▶ Goal of the exercise
Would you please restate all of the entries exactly, apart from the pictures?

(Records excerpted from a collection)
=-=-=

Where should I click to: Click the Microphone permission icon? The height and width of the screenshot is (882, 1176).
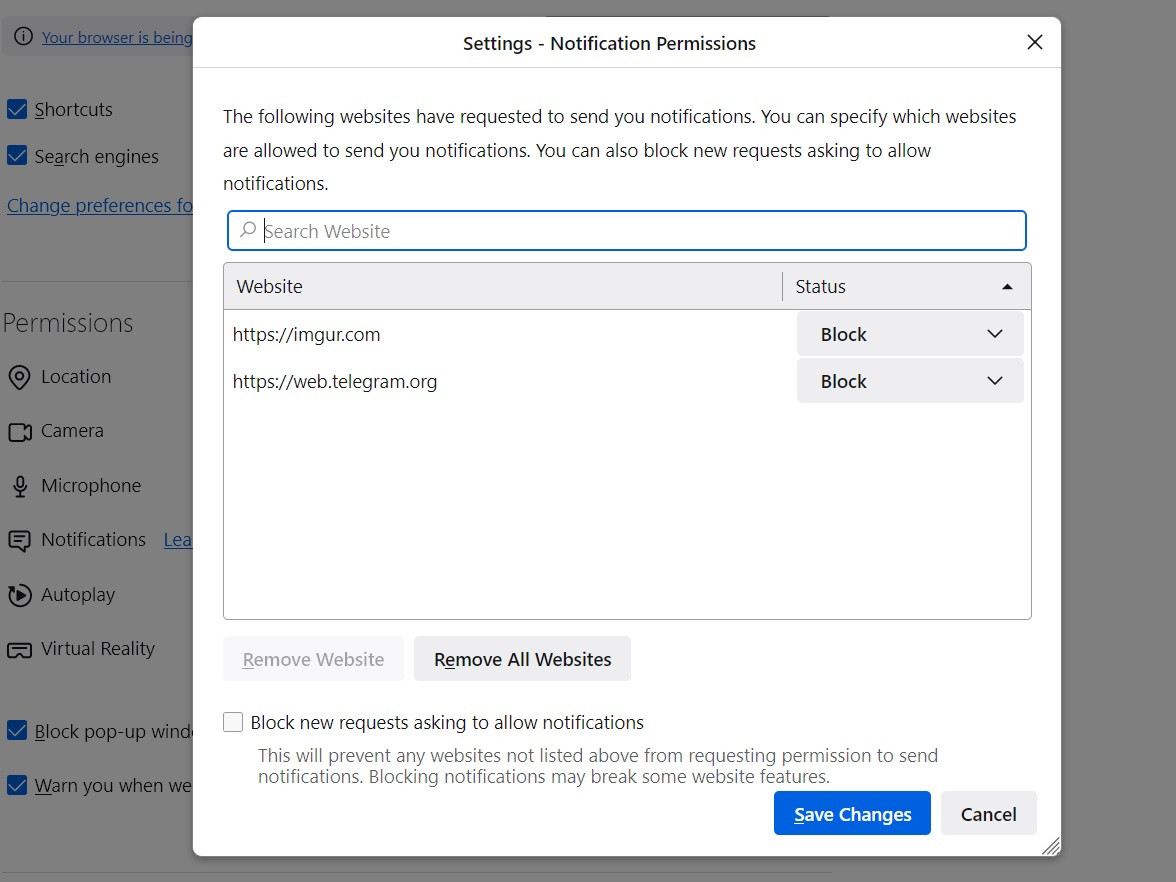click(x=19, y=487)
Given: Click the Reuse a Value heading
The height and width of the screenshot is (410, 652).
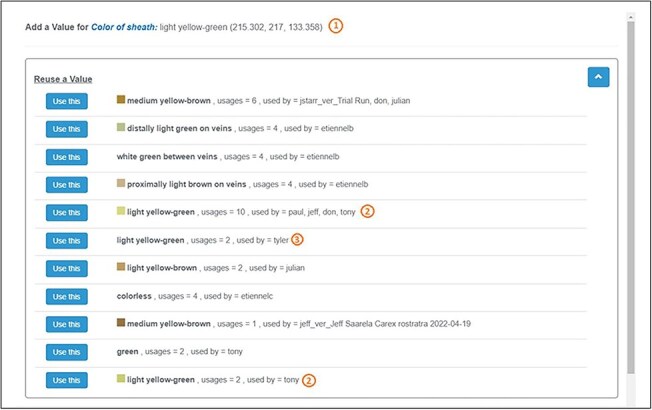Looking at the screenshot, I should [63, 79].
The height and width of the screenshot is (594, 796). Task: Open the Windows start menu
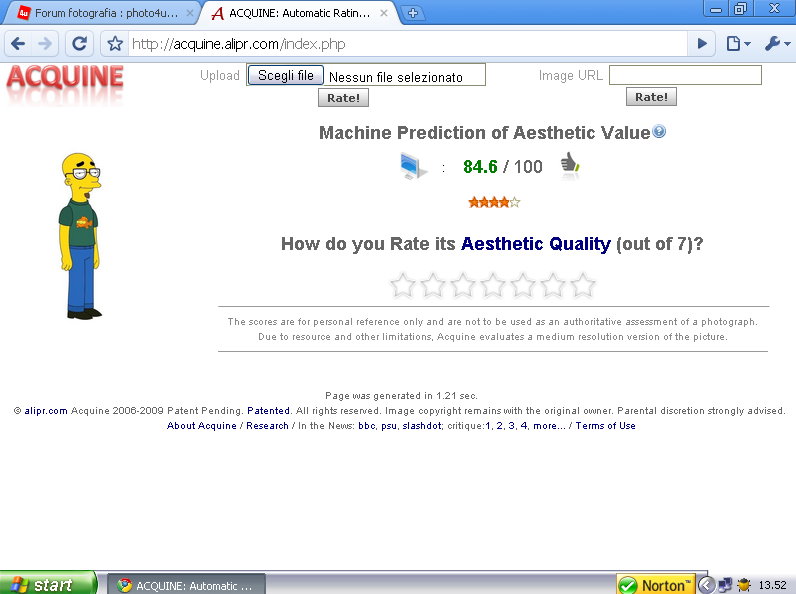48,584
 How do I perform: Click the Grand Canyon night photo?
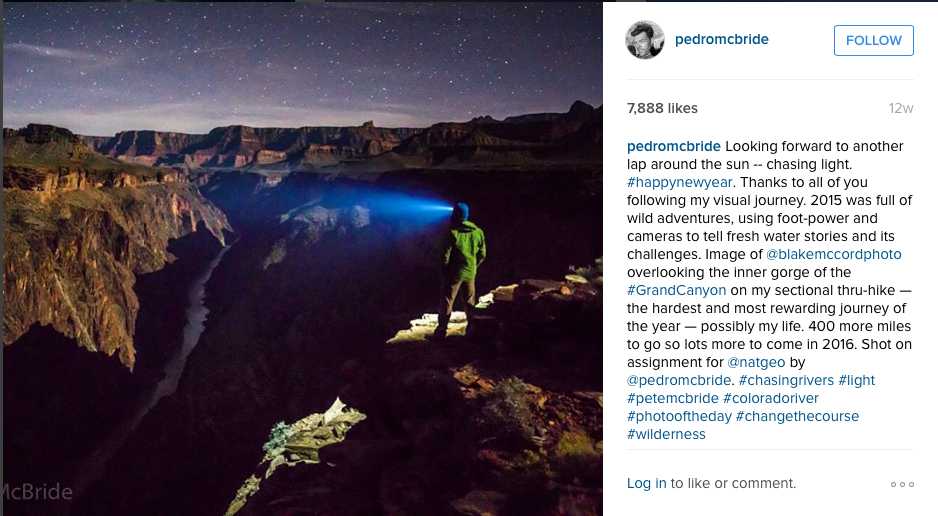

=-=-=

▶ Task response
Where should I click to: Click the Microphone permission icon? The height and width of the screenshot is (882, 1176).
click(x=19, y=487)
Given: Click the Reuse a Value heading
The height and width of the screenshot is (410, 652).
Looking at the screenshot, I should [63, 79].
The height and width of the screenshot is (594, 796). Task: Open the Windows start menu
48,584
 How do I perform: Click the Grand Canyon night photo?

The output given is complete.